WORK TO BE COMPLETED:
The expected response is the entire set of entries, copied exactly.

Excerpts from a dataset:
#####

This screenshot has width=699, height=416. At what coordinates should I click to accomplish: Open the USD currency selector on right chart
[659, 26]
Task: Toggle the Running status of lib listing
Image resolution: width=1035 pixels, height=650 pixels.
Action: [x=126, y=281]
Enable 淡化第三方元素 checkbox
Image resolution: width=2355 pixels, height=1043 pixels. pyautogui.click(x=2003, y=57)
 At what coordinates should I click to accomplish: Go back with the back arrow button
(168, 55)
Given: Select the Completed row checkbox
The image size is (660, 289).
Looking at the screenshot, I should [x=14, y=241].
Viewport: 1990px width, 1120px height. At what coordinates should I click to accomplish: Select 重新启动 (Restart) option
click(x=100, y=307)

#####

RESPONSE BOX:
This screenshot has width=699, height=416. At what coordinates should I click to accomplish: Open the USD currency selector on right chart
[659, 26]
Task: Toggle the Running status of lib listing
Image resolution: width=1035 pixels, height=650 pixels.
Action: [x=126, y=281]
Enable 淡化第三方元素 checkbox
Image resolution: width=2355 pixels, height=1043 pixels. pyautogui.click(x=2003, y=57)
 At what coordinates should I click to accomplish: Go back with the back arrow button
(168, 55)
Given: Select the Completed row checkbox
The image size is (660, 289).
Looking at the screenshot, I should [x=14, y=241].
Viewport: 1990px width, 1120px height. At what coordinates should I click to accomplish: Select 重新启动 (Restart) option
click(x=100, y=307)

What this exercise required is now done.